The --name you use with ironflow provision is the cluster name (Hetzner servers, networks, firewalls are named after it). The --name you use with ironflow deploy is the Helm release name (an application install within a cluster). They serve different purposes and don’t need to match.

Deploy commands default to your current kubectl context. If you manage multiple clusters, always pass --kubeconfig to deploy commands to ensure you target the correct cluster:

Terminal window
ironflow deploy --template small --name dev \
--kubeconfig ~/.kube/clusters/hetzner-ironflow.yaml

Step 5: Create Kubernetes Secrets

With the cluster running, create the namespace and secrets that Ironflow needs.

Terminal window
export KUBECONFIG=~/.kube/clusters/hetzner-ironflow.yaml
# Create the namespace
kubectl create namespace ironflow

Image pull secret

Required if the Ironflow container image is in a private registry (e.g., private GHCR):

Terminal window
kubectl create secret docker-registry ghcr-pull-secret \
--namespace ironflow \
--docker-server=ghcr.io \
--docker-username=$GITHUB_USERNAME \
--docker-password=$GITHUB_PAT

The GITHUB_PAT requires a GitHub Personal Access Token with the read:packages scope.

S3 backup credentials

Uses the environment variables from Step 2:

Terminal window
kubectl create secret generic ironflow-s3-creds -n ironflow \
--from-literal=ACCESS_KEY_ID="$HETZNER_S3_ACCESS_KEY" \
--from-literal=SECRET_ACCESS_KEY="$HETZNER_S3_SECRET_KEY"

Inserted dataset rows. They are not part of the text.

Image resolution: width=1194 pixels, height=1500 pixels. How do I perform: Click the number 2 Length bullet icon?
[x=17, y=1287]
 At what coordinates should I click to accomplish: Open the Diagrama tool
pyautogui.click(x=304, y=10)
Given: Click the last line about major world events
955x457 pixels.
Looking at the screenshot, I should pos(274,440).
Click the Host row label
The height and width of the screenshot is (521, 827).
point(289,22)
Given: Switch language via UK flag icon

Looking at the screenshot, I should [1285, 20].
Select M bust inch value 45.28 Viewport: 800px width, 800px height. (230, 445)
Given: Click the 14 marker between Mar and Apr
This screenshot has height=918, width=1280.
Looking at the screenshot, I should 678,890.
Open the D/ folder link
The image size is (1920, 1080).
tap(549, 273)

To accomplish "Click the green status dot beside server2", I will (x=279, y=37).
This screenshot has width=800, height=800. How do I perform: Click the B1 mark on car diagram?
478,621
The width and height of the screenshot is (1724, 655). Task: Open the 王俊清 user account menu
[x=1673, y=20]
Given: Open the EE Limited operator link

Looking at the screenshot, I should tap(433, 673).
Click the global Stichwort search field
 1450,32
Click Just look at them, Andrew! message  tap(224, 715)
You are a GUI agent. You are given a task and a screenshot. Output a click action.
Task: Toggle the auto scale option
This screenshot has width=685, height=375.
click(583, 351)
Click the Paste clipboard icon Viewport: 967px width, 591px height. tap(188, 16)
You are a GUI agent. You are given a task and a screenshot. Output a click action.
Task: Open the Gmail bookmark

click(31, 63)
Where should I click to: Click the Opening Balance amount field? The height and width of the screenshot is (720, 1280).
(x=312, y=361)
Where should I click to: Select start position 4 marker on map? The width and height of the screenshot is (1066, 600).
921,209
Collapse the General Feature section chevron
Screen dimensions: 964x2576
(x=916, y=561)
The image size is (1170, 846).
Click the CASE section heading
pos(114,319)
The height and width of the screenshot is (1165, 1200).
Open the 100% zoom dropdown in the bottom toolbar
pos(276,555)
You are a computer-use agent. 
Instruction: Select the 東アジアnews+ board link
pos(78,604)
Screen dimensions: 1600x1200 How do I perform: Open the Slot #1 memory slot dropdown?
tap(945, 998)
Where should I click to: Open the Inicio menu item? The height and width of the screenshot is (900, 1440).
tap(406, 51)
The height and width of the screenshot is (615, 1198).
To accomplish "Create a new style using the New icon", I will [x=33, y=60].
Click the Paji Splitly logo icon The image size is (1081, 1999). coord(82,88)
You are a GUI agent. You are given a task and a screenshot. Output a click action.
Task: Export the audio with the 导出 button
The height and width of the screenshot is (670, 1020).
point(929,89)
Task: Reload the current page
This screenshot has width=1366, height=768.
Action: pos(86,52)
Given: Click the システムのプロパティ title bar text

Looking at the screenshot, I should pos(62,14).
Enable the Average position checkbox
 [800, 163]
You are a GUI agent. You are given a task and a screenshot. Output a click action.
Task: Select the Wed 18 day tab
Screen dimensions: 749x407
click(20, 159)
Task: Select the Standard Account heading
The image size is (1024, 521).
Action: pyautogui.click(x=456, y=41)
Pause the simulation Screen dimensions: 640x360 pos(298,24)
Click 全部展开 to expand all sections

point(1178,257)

The default Small and Medium values files reference this secret name (ironflow-s3-creds) and are pre-configured for Hetzner Object Storage. The S3 destination path is auto-derived from the Helm release name (s3://ironflow-backups/<release-name>), so each deployment gets an isolated backup path. The S3 endpoint URL is passed during deploy via --set (see Step 6).

Step 6: Deploy Ironflow

Terminal window
ironflow deploy --template small --name dev

The ironflow deploy command automatically:

  • Reads HETZNER_S3_ENDPOINT and HETZNER_S3_BUCKET from environment variables and configures the S3 backup destination

  • Installs these prerequisites on first deploy:

    • CloudNativePG operator — manages PostgreSQL clusters (Small and Medium only)
    • Barman Cloud Plugin — S3-compatible backups (Small and Medium only)
    • cert-manager — TLS certificate management (all templates)
    • kube-prometheus-stack — Prometheus, Grafana, and alerting (all templates)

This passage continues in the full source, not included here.